Publié le 01/12/2001 par Jean-Michel Vlaeminckx / Catégorie: Entrevue

La Californie des années cinquante. Les époux Fonteyn vont voir dans un drive in Dial M for Murder d'Alfred Hitchcock.

À l'arrière, Paul, trois ans, ouvre l'oeil et le bon de temps à autre, fasciné par les ombres qui s'agitent sur l'écran et représentent la vie bigger than life. C'est le premier film dont il se souvienne. On espère pour lui que la scène où Grace Kelly plante les ciseaux dans le dos de son agresseur payé par son mari pour la tuer lui a échappé. Sinon bonjour les cauchemars ! Aujourd'hui, mort de froid malgré une veste en cuir noir et tout en refusant notre café chaud, Paul Fonteyn, nous conte que, revenu en Belgique, il entame une scolarité classique avec un désir de cinéma d'autant plus vif que ses parents ne considèrent pas celui-ci comme offrant une possibilité d'avenir à leur fils. Bref le septième art est un domaine inaccessible pour Paul.

Paul Fonteyn

 

"Mes parents regardaient avec désapprobation à La Terrasse, un bistrot près de la porte de Tervuren les jeunes gens de l'IAD, affalés aux tables en veste de cuir, les cheveux longs, discutant de cinéma. " Il cligne de l'oeil et poursuit : " J'en rêvais mais comme d'un paradis qui n'était pas pour moi. Le cinéma a toujours été une passion. D'abord honteuse et puis avouée."

Début des années septante, il entame à l'université des études d'économie des pays en développement, sérieux parental oblige, tout en s'occupant d'un ciné-club dirigé à l'époque par Paul Humblet. Devenu professeur à l'ICHEC, on lui demande de faire un doctorat afin de devenir professeur ordinaire. Paul Fonteyn en profite pour se faire envoyer comme boursier doctorant à l'Université de Berkeley (l'Université qui collectionne le plus grand nombre de Prix Nobel au mètre carré). Où ça ? En Californie, de l'autre côté de la baie, au nord-est de San Francisco, of course, merci Alfred ! Putain meuk ! Flon flon les ballons. Plus cool tu meurs.

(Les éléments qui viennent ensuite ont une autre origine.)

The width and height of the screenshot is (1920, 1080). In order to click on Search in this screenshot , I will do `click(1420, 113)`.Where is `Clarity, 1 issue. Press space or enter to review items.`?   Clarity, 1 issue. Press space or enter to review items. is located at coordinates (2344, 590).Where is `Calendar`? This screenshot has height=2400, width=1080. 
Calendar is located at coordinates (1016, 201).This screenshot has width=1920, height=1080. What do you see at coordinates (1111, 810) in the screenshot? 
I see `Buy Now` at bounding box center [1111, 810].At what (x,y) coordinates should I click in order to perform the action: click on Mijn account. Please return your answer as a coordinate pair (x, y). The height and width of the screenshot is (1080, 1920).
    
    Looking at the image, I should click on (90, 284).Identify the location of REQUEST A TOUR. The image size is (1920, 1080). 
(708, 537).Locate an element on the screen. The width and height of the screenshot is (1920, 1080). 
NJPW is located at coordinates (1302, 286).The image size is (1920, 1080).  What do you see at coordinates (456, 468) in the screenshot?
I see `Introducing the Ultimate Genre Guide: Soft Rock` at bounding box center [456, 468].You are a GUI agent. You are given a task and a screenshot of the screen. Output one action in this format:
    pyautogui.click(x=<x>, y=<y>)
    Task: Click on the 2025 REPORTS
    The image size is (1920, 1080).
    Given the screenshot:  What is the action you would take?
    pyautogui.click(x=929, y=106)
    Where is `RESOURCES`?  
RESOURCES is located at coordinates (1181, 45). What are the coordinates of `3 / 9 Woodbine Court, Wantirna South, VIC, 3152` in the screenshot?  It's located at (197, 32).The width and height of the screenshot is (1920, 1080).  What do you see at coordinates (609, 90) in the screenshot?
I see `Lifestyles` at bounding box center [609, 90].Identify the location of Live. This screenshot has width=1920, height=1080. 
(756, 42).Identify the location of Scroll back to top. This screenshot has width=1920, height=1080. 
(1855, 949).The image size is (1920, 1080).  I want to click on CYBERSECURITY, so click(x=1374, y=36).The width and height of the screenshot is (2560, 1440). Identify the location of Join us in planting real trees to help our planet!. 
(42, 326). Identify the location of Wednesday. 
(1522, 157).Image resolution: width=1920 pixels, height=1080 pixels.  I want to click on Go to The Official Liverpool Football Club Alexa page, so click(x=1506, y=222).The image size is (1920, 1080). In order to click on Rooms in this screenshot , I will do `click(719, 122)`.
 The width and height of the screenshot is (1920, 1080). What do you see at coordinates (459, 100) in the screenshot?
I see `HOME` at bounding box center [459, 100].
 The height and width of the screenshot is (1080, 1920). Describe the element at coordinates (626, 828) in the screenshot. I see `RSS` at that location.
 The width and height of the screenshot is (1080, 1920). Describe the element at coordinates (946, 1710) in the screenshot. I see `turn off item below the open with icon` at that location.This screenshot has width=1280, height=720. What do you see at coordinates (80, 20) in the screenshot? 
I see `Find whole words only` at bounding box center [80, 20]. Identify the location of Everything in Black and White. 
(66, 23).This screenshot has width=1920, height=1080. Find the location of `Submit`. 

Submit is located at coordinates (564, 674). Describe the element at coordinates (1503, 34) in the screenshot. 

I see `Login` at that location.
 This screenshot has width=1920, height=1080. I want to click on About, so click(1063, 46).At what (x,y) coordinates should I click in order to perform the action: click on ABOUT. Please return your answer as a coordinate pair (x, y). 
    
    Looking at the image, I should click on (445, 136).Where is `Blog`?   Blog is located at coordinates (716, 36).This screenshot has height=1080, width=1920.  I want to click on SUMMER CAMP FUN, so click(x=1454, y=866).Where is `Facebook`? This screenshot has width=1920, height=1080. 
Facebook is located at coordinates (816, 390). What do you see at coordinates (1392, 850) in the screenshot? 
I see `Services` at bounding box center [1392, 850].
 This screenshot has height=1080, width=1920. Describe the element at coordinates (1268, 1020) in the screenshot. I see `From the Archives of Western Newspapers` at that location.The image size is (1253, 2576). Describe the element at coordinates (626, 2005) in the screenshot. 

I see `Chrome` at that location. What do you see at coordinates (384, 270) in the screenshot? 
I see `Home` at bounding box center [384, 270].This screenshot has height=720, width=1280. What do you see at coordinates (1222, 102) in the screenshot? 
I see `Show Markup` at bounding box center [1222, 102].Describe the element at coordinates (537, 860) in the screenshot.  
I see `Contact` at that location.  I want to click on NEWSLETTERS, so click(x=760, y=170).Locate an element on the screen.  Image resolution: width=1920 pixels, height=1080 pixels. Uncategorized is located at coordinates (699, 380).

"Ç'a été l'occasion de m'accorder des libertés que je ne m'étais pas octroyées jusqu'alors", nous dit-il pince sans rire. À l'époque l'économie néo-classique intéresse davantage le département d'économie que le néo-keynésisme défendu par Fonteyn qu'il juge dépassé. Ça tombe bien, (si j'ose dire) : Paul, par un jeu de domino assez subtil, va tomber dans le chaudron contenant la potion magique du cinéma. D'abord convié à un séminaire sur la sémiologie du cinéma (Barthes, Raymond Bellour, Thierry Kuntzer, etc.). "Ce type d'approche n'aidait à la compréhension que pour les films de genre", admet Paul Fonteyn qui enchaîne en faisant connaissance de Tom Luddy, le patron de la Cinémathèque de la Côte Ouest dont le siège était, heureux hasard, à Berkeley.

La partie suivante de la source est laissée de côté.